Sylvain Savolainen

Reporter / Photographe

Salvador de Bahia

Le monde populaire de l’écrivain Jorge Amado

En 1549, Tomé de Souza foulait la terre de la Baie de tous les Saints pour fonder la ville de Salvador de Bahia, première capitale du Brésil. Pendant des siècles, la cité a tiré sa richesse de la production de sucre et du commerce des esclaves, devenant même le plus grand marché d'esclaves de l'histoire. Juteux négoces qui permirent à Salvador de devenir l'une des plus rayonnantes cités du continent américain.

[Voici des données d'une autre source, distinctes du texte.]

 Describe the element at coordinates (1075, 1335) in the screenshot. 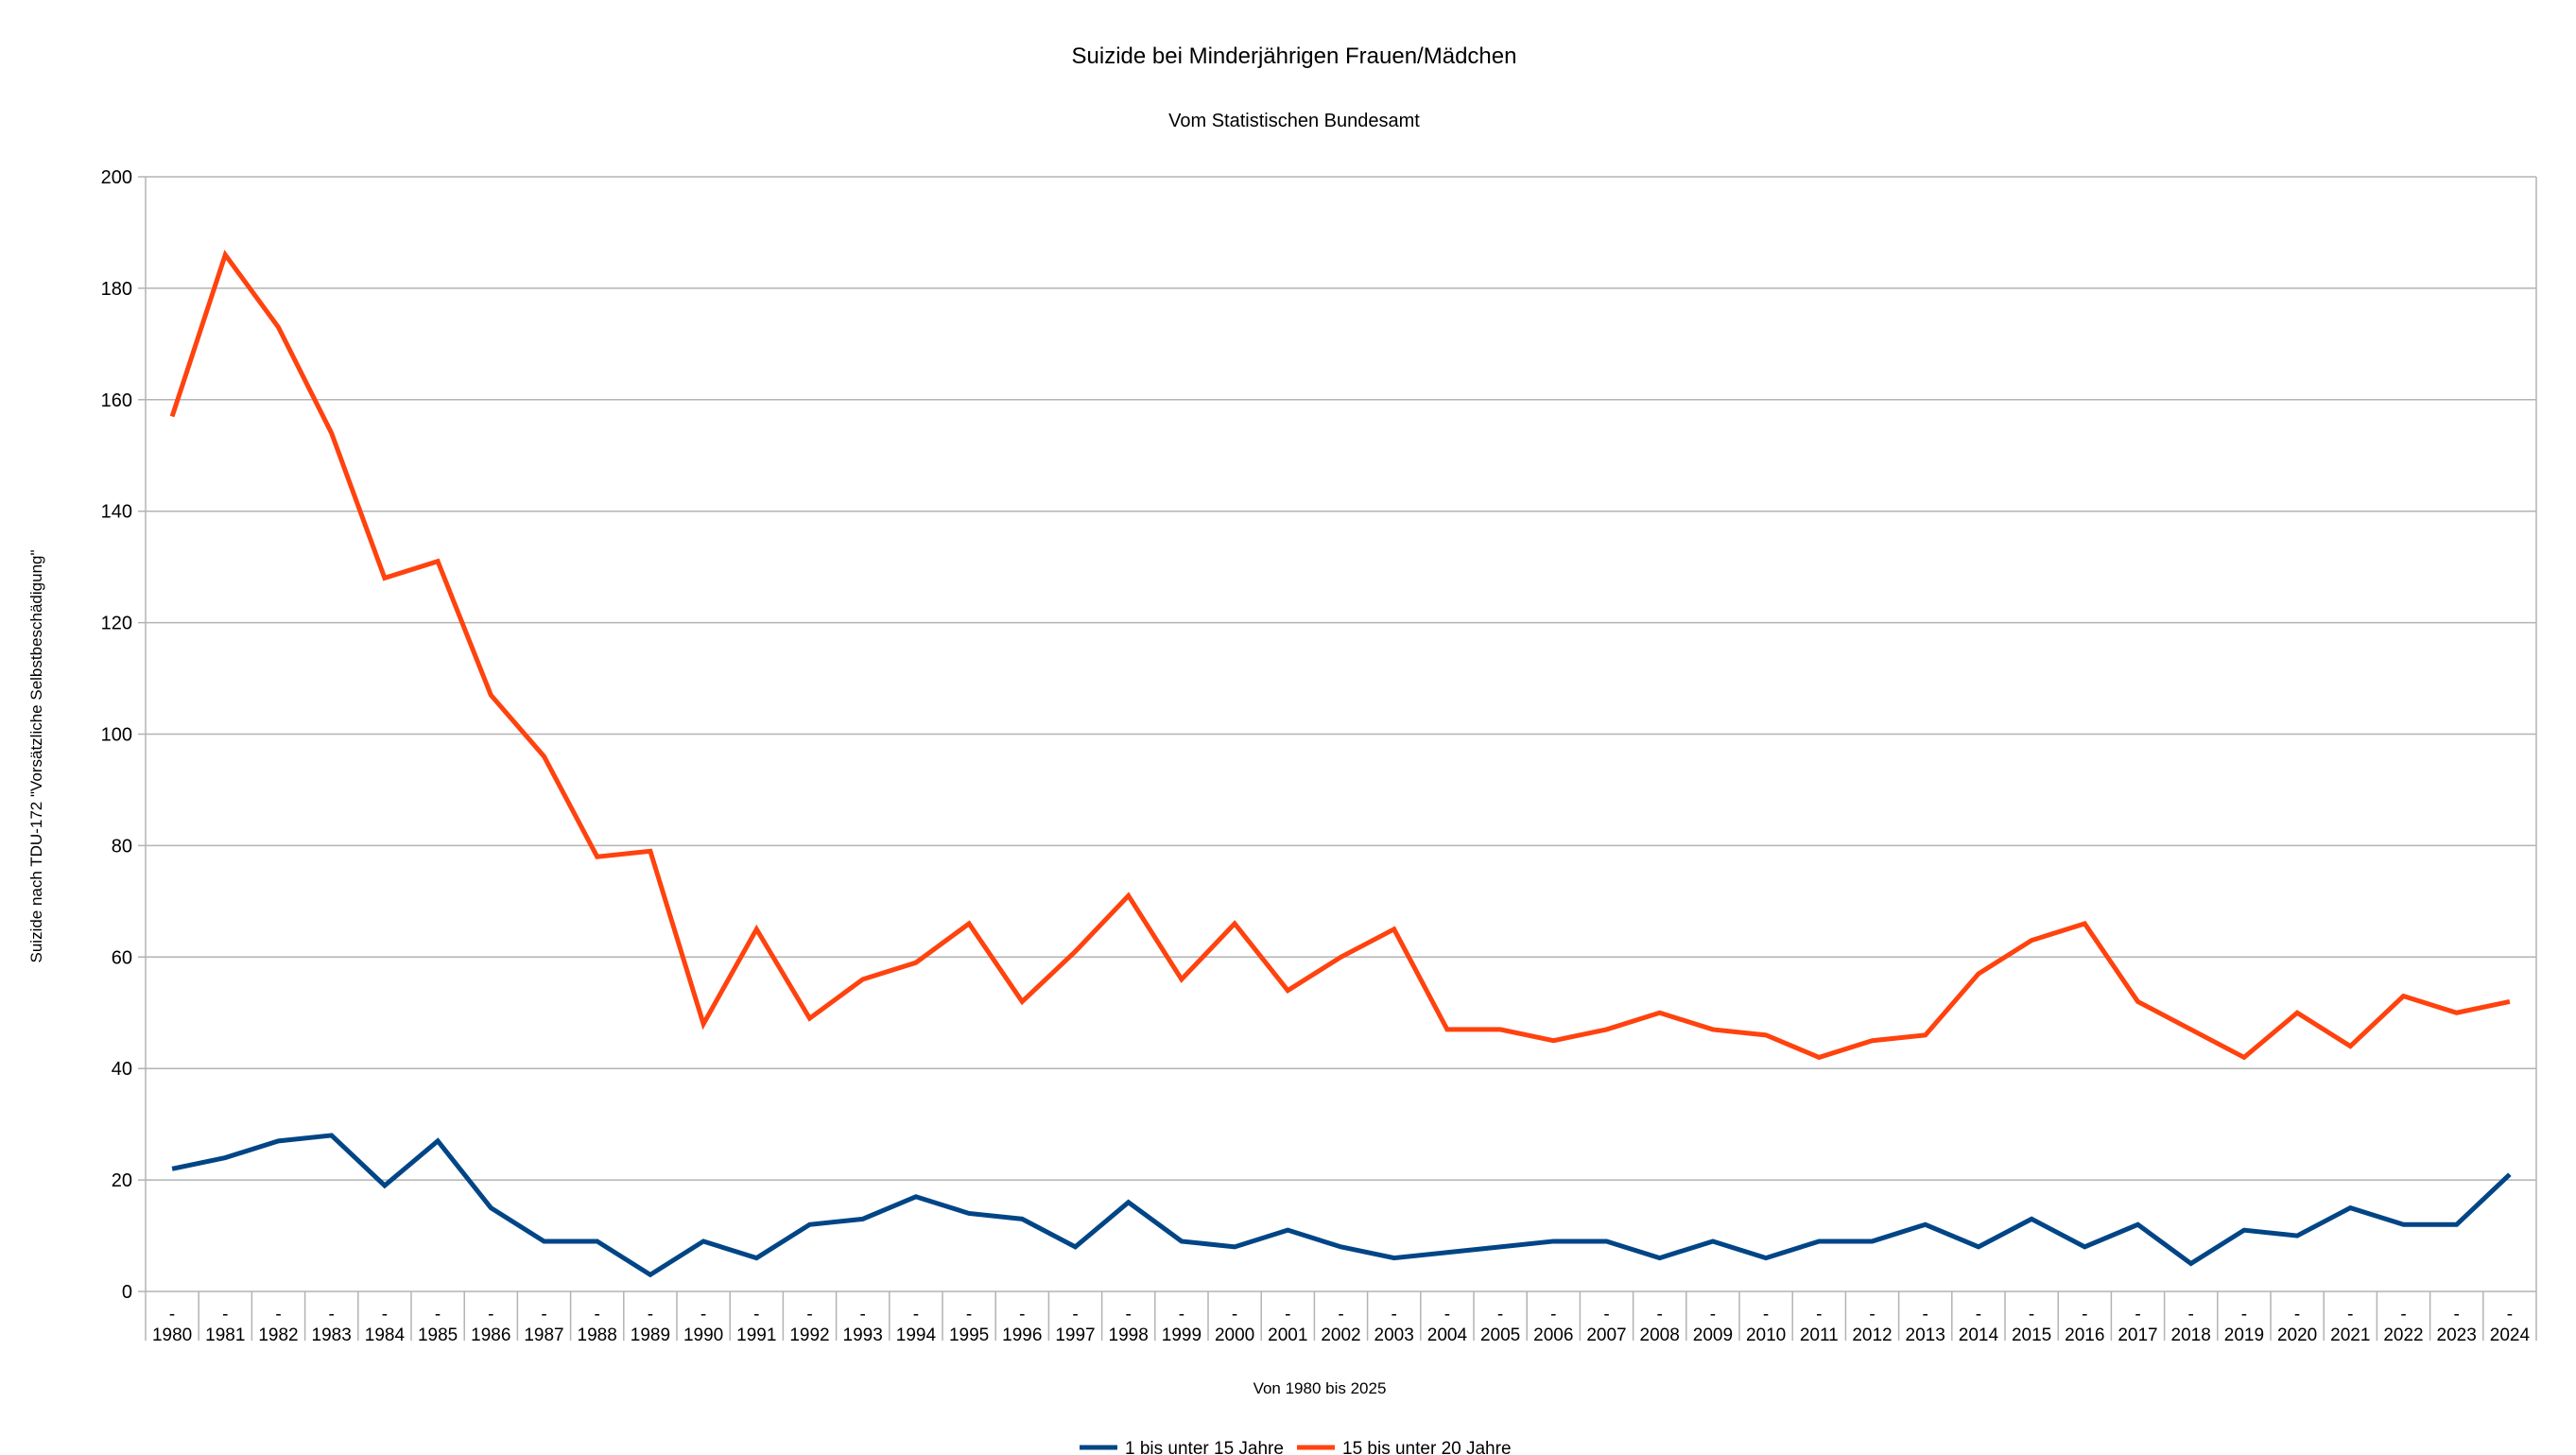

I see `x-tick-label: 1997` at that location.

Aujourd'hui, si une grande partie de la ville a été classée Patrimoine Mondial de l'Humanité par l'UNESCO, ce sont les « petites gens » -le monde populaire de Salvador de Bahia- qui font de la ville un lieu vibrant et poignant; loin du carnaval et de sa réalité maquillée pour touristes, loin des clichés habituels d'un Brésil réduit aux images de football, plages et de belles filles.

De plus, São Salvador da Bahia de Todos os Santos (la baie de tous les saints) continue à vivre une vie de roman après la mort de Jorge Amado, le célèbre écrivain brésilien. Chroniqueur de sa ville qu'il a aimée, chérit, chantée, ses livres témoignent d’un profond respect du «populaire», des situations conventionnelles de gens porteurs d’histoires violentes, mais aussi de rire et de sensualité.

Le choix est donné, en plus d'une présentation originale de Salvador de Bahia, le reportage peut être présenté comme un hommage à Jorge Amado.

Scènes de rue et intérieurs de maison, coupeurs de canne à sucre, le grand ascenseur qui sépare la ville haute et la basse entre les riches, situés sur les hauteurs, et les pauvres d'en bas; les boxeurs, les bars, les prostituées et le candomblé -culte afro-brésilien, religion phare de la région-, autant d’images qui frappent le voyageur lorsqu’il sait prendre les chemins de traverse de Salvador de Bahia. Des lieux, des atmosphères, des situations de vie où résonne la voix posthume de Jorge Amado, le trouvère populaire qui a vécu ici, connu l’exil, puis y est mort.

Ce reportage est construit ainsi, quasiment chaque image fait directement écho à une phrase, un passage, un lieu ou un personnage des livres de Jorge Amado. Antonio Balduino, le boxeur noir, héros du livre «Bahia de tous les saints» paru en 1935, existe toujours. Mãe Preta (la mère noire), la prostituée que l’écrivain a connue est aujourd’hui couverte de cheveux blancs. Elle n’exerce plus vraiment son métier, mais recueille les enfants abandonnés qui courent dans les rues et grattent la guitare. Et l’ascenseur fonctionne encore, symbolisant la fracture sociale d’un pays à l’économie toujours à deux niveaux.